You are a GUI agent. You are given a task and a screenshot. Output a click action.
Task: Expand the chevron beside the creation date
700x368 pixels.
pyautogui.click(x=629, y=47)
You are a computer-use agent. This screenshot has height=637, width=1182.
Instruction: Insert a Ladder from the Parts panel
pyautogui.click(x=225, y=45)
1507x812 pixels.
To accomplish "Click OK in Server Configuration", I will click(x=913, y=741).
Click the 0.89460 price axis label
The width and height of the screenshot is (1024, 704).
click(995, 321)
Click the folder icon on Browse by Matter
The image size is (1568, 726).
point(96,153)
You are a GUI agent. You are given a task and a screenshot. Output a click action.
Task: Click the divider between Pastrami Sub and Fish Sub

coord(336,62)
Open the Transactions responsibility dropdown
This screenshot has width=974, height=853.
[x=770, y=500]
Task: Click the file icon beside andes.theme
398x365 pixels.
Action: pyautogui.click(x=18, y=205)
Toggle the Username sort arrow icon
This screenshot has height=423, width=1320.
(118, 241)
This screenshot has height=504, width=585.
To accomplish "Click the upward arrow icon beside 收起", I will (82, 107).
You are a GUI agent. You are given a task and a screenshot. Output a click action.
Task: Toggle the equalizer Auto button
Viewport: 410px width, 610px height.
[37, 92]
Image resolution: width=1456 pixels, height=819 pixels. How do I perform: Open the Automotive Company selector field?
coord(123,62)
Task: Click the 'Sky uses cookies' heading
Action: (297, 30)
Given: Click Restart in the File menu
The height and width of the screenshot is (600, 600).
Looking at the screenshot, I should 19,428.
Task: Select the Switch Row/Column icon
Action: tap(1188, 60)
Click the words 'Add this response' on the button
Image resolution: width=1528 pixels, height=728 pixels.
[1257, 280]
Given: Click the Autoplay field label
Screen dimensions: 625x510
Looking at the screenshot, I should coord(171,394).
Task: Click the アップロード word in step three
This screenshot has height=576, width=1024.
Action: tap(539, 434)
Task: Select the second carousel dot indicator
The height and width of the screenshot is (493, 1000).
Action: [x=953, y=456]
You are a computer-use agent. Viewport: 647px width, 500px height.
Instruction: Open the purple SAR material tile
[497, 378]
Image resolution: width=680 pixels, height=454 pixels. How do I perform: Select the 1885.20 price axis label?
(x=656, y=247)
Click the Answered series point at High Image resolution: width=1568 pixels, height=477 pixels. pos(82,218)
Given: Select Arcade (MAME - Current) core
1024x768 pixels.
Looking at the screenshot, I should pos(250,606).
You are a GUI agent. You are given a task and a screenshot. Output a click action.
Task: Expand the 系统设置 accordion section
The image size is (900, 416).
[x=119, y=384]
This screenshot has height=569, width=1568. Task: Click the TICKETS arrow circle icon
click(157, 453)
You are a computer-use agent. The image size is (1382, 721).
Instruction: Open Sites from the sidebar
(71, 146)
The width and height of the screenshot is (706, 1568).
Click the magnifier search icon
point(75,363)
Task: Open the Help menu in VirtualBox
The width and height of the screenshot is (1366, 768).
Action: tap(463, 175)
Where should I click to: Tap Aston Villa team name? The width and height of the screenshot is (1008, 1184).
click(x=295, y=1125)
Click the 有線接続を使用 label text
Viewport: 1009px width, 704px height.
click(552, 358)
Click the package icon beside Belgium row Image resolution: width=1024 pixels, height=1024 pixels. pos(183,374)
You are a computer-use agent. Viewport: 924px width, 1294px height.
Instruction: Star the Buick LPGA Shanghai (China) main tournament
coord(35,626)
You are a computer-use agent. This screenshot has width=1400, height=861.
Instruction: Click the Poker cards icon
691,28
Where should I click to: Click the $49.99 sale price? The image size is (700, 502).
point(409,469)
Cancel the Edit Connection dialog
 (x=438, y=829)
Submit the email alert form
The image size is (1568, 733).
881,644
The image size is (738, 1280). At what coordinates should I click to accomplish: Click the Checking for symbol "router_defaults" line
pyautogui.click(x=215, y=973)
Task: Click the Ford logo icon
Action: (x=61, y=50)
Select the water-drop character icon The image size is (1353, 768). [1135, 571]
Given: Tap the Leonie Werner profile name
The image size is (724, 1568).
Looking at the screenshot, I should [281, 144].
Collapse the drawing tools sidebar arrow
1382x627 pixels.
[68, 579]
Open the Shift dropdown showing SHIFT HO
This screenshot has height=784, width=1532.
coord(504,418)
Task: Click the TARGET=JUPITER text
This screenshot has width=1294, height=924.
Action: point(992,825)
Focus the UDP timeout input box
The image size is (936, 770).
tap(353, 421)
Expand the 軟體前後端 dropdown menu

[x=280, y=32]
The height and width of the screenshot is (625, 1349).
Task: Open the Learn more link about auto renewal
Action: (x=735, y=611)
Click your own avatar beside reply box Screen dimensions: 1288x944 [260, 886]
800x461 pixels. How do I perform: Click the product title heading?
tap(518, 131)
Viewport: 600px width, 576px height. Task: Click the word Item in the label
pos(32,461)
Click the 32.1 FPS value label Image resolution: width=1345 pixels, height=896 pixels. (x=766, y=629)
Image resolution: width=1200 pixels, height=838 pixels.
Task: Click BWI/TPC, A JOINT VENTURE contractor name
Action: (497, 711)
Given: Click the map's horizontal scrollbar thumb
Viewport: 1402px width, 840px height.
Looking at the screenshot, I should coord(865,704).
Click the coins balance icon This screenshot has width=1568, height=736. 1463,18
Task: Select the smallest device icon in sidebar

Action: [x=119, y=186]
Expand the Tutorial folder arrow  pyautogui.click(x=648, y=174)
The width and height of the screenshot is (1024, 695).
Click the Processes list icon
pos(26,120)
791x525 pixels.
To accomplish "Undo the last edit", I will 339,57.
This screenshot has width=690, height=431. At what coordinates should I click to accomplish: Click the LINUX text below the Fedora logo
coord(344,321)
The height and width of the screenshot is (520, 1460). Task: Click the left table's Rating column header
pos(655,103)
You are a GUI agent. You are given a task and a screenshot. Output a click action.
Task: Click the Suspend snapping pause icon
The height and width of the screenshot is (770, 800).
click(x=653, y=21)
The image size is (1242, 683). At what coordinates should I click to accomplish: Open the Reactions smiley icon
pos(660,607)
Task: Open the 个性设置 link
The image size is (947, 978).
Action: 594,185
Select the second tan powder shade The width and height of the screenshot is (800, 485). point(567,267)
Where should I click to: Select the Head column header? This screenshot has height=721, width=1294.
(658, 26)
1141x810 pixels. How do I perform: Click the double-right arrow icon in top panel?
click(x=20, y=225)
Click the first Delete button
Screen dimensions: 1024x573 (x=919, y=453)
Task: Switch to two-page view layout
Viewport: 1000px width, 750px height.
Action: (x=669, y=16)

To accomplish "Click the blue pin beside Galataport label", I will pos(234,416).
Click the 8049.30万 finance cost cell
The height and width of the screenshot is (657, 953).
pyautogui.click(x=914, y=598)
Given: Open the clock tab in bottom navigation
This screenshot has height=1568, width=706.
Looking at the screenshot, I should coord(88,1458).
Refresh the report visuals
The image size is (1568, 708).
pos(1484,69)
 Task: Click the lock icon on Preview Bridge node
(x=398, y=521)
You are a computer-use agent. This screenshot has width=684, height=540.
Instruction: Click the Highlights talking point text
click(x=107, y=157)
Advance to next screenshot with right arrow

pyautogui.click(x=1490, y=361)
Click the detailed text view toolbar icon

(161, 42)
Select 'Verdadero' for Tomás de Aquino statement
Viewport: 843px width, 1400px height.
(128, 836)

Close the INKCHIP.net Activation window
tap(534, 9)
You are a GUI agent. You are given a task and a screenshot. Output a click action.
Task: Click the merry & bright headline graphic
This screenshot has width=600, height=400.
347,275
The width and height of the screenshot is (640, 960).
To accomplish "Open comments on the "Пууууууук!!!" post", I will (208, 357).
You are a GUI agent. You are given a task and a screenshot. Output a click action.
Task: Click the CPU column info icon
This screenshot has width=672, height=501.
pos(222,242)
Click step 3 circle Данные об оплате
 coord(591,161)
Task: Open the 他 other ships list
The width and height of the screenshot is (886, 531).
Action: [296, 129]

* What you should do *
Print, without alteration, only the lines above between the one holding "Given: Click the Autoplay field label" and the one holding "Task: Select the second", inclusive.

* Finished task *
Given: Click the Autoplay field label
Screen dimensions: 625x510
Looking at the screenshot, I should coord(171,394).
Task: Click the アップロード word in step three
This screenshot has height=576, width=1024.
Action: tap(539, 434)
Task: Select the second carousel dot indicator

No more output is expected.